ECLI:NL:RBZWB:2024:8930

Rechtbank Zeeland-West-Brabant

Datum uitspraak
4 november 2024
Publicatiedatum
23 december 2024
Zaaknummer
C/02/426800 / KG ZA 24-460
Instantie
Rechtbank Zeeland-West-Brabant
Type
Uitspraak
Procedures
  • Rekestprocedure
Rechters
  • mr. Voorn
Vindplaatsen
  • Rechtspraak.nl
AI samenvatting door LexboostAutomatisch gegenereerd

Vastlegging afspraken van partijen omtrent verkoop van de gezamenlijke woning

In deze zaak, behandeld door de Rechtbank Zeeland-West-Brabant op 4 november 2024, is een kort geding aanhangig gemaakt door de man tegen de vrouw, beide betrokken bij een affectieve relatie en gezamenlijk eigenaar van een woning. De man vorderde onder andere dat de vrouw zou worden veroordeeld tot betaling van de lasten verbonden aan de woning, medewerking zou verlenen aan de verkoop van de woning, en dat hij gemachtigd zou worden om namens haar de verkoop te regelen. De vrouw voerde verweer en concludeerde tot niet-ontvankelijkheid van de man in zijn vorderingen.
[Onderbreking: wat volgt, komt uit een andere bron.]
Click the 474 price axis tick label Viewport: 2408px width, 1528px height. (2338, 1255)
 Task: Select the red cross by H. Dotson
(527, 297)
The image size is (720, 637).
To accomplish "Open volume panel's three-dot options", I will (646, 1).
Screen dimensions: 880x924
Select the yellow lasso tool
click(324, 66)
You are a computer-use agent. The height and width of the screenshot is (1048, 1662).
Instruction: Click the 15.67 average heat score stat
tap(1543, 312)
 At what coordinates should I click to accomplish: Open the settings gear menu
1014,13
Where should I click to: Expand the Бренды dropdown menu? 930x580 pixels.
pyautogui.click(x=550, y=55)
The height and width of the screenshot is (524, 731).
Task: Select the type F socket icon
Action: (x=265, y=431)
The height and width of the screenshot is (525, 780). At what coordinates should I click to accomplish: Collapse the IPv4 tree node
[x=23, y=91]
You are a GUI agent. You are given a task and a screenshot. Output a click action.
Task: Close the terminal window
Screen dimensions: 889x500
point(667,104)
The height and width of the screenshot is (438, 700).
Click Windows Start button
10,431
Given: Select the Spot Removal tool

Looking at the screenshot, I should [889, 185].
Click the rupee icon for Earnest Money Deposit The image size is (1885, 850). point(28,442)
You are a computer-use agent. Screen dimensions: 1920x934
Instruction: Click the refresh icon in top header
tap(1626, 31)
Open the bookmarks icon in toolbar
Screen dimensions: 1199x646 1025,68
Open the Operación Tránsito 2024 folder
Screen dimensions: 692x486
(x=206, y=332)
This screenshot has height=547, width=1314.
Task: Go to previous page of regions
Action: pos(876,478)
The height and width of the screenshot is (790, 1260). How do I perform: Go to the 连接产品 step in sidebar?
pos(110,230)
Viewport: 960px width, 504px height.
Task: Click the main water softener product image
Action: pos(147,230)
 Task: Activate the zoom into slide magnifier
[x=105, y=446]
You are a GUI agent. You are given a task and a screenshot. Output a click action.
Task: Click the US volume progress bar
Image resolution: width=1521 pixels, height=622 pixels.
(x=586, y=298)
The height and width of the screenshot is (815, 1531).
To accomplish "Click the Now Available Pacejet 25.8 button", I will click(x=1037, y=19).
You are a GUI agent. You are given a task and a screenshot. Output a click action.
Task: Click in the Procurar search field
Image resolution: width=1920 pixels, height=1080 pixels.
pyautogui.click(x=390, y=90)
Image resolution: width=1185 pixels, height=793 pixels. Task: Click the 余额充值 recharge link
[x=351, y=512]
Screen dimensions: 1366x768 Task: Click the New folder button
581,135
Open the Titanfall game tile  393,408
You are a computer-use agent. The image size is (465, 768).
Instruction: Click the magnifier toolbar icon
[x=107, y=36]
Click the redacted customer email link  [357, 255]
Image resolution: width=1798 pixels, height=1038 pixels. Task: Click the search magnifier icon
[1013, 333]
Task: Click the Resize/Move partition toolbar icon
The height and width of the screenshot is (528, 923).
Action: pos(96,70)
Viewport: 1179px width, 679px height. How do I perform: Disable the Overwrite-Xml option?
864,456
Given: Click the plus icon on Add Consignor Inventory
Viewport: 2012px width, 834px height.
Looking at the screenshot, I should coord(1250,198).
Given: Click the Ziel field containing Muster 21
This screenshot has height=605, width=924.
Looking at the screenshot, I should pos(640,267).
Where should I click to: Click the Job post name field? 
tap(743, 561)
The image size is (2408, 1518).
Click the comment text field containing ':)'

Tijdens de mondelinge behandeling, die met gesloten deuren plaatsvond, zijn partijen tot overeenstemming gekomen over verschillende punten. De vrouw zou de man toegang verlenen tot de woning om spullen van hun kinderen op te halen, en zij zou bijdragen in de hypotheeklasten en belastingen na de uitschrijving van de man van het gezamenlijke adres. De voorzieningenrechter heeft de gemaakte afspraken bevestigd en beide partijen veroordeeld tot nakoming ervan, terwijl de overige vorderingen van de man zijn afgewezen. De proceskosten zijn gecompenseerd, zodat iedere partij zijn eigen kosten draagt.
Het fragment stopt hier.